Thanks for your reply. When I set table contents to single the table
suddenly looked correct. So my problem is solved, but I am still
confused. Both tables look correct now, but note below how the settings
are different:

Table 1
Everything set to Default Paragraph Style, which is set to 16 points
fixed leading. Table Contents style is not applied. Padding is all set
to -0-. Cell height is all set to 16 points, and Fit to Size is not
checked.

Table 2
This table was originally set the same as Table 1, but the text was all
squished and row height was half what it needed to be. I changed the
Table Contents style to Single and applied it to the entire table. On
doing that the table all suddenly appeared correct, except that row 2
(which is a header and has a 0.5 point rule under it) appeared with the
text right on top of the rule. I fixed it by adding 0.5 point bottom
padding to just that row. I probably should have just centered the row,
per your suggestion.

So now everything in Table 1 is set to Default Paragraph Style and
everything in Table 2 is set to Table Contents. They look identical,
i.e., Table 2 rows are also 16 points, even though the Table Contents
style is set to Single.


On Tue, 29 Dec 2020 17:56:32 -0500
Remy Gauthier <remygauthier@yahoo.com> dijo:

Greetings,
I do this to get my tables the way I want them to be.
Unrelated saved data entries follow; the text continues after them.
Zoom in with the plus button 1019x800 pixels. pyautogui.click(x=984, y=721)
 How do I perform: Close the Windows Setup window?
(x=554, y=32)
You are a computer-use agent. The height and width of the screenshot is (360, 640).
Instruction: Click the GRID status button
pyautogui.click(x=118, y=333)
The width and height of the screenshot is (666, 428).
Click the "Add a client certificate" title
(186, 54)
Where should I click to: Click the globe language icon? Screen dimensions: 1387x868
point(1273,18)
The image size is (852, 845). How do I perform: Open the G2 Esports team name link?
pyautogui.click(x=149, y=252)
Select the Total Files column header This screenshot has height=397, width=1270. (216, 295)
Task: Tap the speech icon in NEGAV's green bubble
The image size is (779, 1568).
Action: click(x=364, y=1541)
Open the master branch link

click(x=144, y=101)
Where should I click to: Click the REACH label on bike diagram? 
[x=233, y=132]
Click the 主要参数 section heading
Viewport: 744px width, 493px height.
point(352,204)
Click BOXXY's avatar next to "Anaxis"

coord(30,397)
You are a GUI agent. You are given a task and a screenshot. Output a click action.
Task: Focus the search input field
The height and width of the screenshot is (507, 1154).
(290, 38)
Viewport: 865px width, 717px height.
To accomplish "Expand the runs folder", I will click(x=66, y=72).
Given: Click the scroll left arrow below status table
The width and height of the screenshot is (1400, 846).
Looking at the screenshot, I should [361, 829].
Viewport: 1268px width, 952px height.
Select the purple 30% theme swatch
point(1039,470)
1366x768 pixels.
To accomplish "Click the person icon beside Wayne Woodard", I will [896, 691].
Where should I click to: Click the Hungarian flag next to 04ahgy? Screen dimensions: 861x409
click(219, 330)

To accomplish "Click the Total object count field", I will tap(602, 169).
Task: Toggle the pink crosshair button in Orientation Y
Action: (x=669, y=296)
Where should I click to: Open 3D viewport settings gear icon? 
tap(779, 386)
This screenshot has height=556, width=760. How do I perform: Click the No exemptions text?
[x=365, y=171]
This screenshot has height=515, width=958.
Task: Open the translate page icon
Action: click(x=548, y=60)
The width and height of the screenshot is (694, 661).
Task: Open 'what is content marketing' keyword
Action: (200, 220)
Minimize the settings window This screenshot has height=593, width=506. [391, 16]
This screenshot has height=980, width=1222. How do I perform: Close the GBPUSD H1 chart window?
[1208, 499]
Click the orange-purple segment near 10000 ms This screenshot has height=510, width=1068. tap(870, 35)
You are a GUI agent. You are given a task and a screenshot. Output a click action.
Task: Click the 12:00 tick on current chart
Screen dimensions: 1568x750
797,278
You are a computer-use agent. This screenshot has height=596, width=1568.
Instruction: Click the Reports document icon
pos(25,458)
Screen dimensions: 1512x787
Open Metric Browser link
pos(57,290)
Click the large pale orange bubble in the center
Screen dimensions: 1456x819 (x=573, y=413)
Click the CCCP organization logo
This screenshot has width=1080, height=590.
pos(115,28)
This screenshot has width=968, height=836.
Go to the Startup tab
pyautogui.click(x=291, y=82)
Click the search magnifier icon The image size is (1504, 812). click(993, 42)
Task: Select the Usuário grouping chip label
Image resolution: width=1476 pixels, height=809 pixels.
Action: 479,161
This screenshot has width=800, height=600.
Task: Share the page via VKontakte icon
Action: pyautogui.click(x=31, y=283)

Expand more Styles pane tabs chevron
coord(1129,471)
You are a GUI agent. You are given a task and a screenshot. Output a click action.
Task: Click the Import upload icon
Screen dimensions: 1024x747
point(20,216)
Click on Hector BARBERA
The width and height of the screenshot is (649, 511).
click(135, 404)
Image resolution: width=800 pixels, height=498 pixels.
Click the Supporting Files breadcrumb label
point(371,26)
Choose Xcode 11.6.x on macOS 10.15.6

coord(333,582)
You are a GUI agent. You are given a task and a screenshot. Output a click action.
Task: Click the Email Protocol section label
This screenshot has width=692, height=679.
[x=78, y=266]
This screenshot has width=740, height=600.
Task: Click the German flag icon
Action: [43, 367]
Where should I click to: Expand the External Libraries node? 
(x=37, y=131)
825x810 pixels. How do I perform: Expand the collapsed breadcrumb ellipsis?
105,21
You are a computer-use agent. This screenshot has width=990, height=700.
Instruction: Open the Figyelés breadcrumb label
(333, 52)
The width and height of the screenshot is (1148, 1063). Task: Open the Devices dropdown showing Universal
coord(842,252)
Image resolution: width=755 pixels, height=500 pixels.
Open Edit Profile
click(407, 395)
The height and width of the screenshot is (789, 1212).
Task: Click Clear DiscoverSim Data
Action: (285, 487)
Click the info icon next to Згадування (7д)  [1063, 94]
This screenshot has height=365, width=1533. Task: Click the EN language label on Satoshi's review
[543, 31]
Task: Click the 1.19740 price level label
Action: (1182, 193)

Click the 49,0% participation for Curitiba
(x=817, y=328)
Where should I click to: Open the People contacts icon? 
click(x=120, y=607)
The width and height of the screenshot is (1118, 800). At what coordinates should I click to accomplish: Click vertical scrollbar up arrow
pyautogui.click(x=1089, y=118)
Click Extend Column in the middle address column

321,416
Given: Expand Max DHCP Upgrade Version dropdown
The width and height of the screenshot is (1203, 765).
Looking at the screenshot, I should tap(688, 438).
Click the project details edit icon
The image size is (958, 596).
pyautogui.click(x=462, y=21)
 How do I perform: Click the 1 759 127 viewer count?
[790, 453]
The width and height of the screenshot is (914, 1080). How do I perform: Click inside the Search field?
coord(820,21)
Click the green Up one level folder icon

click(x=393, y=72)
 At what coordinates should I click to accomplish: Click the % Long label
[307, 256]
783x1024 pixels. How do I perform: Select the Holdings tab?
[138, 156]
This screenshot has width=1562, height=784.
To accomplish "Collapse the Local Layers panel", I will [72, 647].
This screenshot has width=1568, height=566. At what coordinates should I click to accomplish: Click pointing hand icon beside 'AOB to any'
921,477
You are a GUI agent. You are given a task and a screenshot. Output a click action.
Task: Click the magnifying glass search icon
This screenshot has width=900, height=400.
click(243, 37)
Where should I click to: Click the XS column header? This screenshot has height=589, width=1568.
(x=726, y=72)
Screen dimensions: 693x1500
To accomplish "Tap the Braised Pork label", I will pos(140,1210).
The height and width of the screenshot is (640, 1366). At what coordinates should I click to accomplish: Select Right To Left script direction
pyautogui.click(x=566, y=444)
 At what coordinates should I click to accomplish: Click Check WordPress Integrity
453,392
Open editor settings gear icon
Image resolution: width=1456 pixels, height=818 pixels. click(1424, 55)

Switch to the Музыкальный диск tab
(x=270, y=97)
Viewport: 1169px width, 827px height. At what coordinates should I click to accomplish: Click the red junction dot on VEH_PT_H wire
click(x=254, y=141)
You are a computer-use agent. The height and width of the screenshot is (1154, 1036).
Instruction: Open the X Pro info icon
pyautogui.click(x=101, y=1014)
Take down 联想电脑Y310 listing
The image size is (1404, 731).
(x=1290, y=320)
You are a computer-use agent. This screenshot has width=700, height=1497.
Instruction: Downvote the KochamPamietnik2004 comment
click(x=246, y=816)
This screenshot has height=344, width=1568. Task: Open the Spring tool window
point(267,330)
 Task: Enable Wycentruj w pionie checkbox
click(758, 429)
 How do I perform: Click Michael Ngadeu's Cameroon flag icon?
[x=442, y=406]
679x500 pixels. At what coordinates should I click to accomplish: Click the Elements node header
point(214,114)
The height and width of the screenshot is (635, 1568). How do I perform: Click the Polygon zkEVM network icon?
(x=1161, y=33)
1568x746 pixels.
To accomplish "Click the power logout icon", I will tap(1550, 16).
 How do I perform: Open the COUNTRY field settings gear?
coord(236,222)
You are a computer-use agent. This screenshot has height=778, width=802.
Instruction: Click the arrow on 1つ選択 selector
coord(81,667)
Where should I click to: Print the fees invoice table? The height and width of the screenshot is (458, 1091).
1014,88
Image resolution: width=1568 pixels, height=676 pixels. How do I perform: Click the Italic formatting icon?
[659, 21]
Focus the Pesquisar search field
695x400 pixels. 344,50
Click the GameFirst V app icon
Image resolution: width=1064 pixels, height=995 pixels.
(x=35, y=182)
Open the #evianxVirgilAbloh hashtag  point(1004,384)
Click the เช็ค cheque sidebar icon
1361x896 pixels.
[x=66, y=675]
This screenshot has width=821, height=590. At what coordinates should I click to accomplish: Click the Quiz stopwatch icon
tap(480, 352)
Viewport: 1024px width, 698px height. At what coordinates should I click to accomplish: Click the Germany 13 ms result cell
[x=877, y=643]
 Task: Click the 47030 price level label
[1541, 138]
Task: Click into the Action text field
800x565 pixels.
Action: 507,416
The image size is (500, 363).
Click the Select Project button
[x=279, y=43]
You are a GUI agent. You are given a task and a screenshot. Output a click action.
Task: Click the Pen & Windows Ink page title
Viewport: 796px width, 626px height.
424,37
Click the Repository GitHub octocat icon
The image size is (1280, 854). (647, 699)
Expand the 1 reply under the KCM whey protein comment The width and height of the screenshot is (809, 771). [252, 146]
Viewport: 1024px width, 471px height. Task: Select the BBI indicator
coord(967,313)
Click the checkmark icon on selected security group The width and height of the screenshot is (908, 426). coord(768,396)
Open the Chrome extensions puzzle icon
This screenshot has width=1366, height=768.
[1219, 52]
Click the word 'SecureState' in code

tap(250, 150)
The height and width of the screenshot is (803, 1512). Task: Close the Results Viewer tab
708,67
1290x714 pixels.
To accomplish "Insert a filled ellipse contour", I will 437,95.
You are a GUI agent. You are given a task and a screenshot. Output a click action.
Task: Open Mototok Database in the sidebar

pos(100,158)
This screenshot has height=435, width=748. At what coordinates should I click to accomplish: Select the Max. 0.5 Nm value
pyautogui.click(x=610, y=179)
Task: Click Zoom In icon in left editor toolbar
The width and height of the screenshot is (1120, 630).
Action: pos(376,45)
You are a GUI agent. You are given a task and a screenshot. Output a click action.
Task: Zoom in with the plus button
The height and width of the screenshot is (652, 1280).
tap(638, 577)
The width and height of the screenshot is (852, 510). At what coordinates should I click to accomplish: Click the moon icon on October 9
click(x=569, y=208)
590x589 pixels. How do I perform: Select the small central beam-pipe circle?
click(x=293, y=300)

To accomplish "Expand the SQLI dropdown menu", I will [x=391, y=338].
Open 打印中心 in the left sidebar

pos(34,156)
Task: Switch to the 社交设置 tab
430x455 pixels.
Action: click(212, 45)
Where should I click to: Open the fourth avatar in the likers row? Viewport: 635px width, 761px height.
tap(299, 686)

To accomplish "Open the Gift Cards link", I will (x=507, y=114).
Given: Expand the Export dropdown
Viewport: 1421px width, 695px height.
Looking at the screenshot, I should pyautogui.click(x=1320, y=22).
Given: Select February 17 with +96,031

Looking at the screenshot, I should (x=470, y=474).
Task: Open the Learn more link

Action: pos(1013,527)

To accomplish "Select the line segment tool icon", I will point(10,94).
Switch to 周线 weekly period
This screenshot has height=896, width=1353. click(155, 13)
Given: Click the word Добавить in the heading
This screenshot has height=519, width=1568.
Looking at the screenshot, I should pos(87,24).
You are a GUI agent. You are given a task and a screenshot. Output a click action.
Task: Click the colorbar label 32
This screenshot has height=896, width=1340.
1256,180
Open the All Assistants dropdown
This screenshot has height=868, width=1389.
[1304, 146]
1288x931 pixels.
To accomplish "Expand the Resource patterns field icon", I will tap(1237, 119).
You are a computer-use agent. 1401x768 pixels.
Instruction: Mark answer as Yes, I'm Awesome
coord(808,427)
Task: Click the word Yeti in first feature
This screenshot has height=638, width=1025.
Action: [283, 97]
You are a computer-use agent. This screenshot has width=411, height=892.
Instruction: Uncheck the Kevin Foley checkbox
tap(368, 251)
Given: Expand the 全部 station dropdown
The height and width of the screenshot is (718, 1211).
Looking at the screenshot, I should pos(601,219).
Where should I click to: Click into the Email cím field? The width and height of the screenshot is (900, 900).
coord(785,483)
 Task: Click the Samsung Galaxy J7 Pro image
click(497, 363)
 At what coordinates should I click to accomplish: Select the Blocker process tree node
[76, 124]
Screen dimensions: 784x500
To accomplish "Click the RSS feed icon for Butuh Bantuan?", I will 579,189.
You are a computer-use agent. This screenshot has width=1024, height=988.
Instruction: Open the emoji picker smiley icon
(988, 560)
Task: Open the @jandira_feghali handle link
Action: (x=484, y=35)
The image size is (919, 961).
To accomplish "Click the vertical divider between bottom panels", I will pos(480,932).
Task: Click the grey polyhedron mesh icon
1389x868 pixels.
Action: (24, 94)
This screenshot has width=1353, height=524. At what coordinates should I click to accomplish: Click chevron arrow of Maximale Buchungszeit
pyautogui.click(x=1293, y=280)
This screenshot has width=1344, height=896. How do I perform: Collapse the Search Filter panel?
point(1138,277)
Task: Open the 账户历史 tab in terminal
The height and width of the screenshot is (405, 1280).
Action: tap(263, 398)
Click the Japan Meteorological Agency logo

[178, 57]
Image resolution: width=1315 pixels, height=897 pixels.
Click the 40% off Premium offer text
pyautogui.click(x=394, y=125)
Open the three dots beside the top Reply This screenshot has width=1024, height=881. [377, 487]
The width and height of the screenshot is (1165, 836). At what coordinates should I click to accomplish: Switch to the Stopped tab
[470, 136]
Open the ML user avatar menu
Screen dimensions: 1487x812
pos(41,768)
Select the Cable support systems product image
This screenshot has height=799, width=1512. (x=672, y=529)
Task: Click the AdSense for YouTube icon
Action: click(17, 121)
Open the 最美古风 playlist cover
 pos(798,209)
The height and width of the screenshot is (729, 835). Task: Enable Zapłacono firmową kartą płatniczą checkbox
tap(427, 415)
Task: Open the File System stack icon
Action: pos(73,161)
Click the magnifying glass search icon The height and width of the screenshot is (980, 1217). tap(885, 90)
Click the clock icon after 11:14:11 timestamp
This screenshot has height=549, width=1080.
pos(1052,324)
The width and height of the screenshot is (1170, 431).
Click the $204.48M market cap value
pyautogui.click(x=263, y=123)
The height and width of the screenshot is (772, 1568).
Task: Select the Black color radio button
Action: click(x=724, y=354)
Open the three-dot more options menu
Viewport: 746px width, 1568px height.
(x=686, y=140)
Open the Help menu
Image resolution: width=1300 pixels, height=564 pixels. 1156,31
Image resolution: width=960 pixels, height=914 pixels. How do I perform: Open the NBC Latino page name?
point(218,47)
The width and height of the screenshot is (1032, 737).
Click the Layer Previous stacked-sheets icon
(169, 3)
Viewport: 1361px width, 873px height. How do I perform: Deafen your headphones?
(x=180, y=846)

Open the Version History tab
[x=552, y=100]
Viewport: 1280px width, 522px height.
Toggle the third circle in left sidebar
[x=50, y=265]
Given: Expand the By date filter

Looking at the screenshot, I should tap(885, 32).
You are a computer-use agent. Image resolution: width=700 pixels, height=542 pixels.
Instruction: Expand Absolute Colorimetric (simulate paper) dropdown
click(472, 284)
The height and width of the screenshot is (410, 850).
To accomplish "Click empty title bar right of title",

1) Normally, table content has the style "Table Contents" assigned to
it. Edit that style (View > Styles, then right click on Table Contents
and select Modify... in the style list) and make sure the spacing
before and after the paragraph are zero and the the line spacing is
single (on the Indents & Spacing tab). If they are not zero and the
spacing is not single, you will not get the results you are hoping for.
2) Create your table; make sure the assigned style is indeed Table
Contents. Set it to that otherwise (select the table, apply the style).
Set the vertical alignment to Middle to center the text in the row if
the font size is small - this is purely cosmetic.
3) Go to the Table Properties, and set the up and down border paddings
to zero. I sually leave the Left/Right to whatever value they have.
4) Select the table and set the row heigth to 0,22 inches (72 points
per inch), or 0.56cm. Make sure when you set the height that you
uncheck the Fit to size box

This should work.
Best regards,
Rémy.

Le mardi 29 décembre 2020 à 12:35 -0800, John Jason Jordan a écrit :
This is driving me nuts.

LO 7.0.2.2 on Xubuntu 20.04, up to date.

I have two tables in a Writer document, each with about 25 rows.
After hours spent poking at dozens of different settings I finally
got one of them with 16 point rows, but after applying all the same
settings to the second one the text is still squished. I'm finding
tables to be hopelessly unintuitive.

You have Size > Row Height, you have Paragraph > Leading, you have
Boundaries > Padding, and probably several more that I have fiddled
with. And some of these don't even work - I applied Paragraph >
Leading, where the drop-down had nothing in it and the point size
box said 100%, so I changed it to Fixed and 16 points, and applied
it. When I went back to Paragraph > Leading it was back to nothing
in the drop-down and 100% for the point size. No error messages, it
just failed to take my settings. What the heck?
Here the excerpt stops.